In the face of such irrepressible stupidity, you could be forgiven for thinking that I might be looking forward to my imminent return to university. And on the face of it, trading 38 of the 58 hours a week I spend tolerating self-important twat baskets for a load of mechanical engineering mind bending seems like a pretty good deal, if you like that sort of thing.

I like that sort of thing.

But in truth, I'm a little apprehensive. The last time I did any real study was in May last year, when I was preparing for my exams. And although I spent a year working in a job where the degree I am seeking to attain is a requirement for employment, the fact is that I applied virtually none of my learning whilst I was on placement. I am reliably assured by those that have been there and done that, that this is very typical of what I will experience post-graduation.

Partly I'm just unsettled by the uncertainty, the change of routine. Mostly I'm terrified of finding out just how much I've forgotten.

But not as terrified as I am of this.

Thanks, BBC news website. For all I know this fucking evil jumping fucking Cthulu spider fuck is the same size as a Toyota Corolla, can leap tall buildings in a single bound, has a petrifying gaze, and feeds on the gooey stuff that lives inside my eyeballs.

Tuesday, 1 September 2009

sweet zombie jesus

Today, legislation came into effect that outlaws businesses to either manufacture or import of 100W light bulbs, or frosted light bulbs of any wattage. And despite the fact that if having to make do with a 60W light bulb is the biggest problem in your life, you don't have the right to complain about a single fucking thing... people have still been complaining.

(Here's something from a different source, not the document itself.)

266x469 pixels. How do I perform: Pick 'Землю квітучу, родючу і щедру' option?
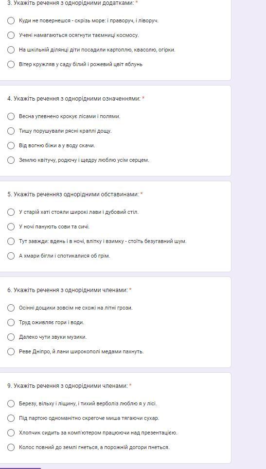[11, 160]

Mostly this is all just background noise; a combination of people's inherent distrust of EU policy, fear of change, and love of grumbling.

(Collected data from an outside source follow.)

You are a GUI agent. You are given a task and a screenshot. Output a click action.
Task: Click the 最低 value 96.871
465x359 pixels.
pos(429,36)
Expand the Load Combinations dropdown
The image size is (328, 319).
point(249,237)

So I was surprised this evening when, as I explained the situation to a customer, she came out with the phrase, "Oh good lord Jesus, save us from this wicked world." With not even the slightest hint of sarcasm.

I felt that this was maybe a slightly over-the-top reaction to being forced to use more energy efficient bulbs that might help delay the complete extinction of the human race by a few weeks. But, as a mere till monkey, I know better than to express an opinion; so I got on with scanning her stuff, put it all in a bag and said, "That'll be £16.55 please, madam."

Which she took as her cue to explain to me how Jesus would return to us one day, and show us the way forwards, but the Antichrist would try to make us all believe that he was lying, and that we had to put our faith in him, and something about how one day everything and everyone will be wiped out and the world will be returned to all it's original beauty and splendour, and she wasn't exactly sure how it was going to happen, but it definitely would...

I quickly started to glaze over, an instinctive reaction to stop her rampant insanity from infecting me through the pores of my skin and warping my fragile little mind. She could not be stopped, not even slowed down, no matter how many times I said stuff like, "Really?", "That'll be nice", and "So, how about that £16.55 then?"

A European ban on 100W and frosted incandescent light bulbs was the herald of the rise of the forces of evil, and prelude to the second coming of our Lord Jesus Christ.

This woman was consumed, irrational, capable of anything.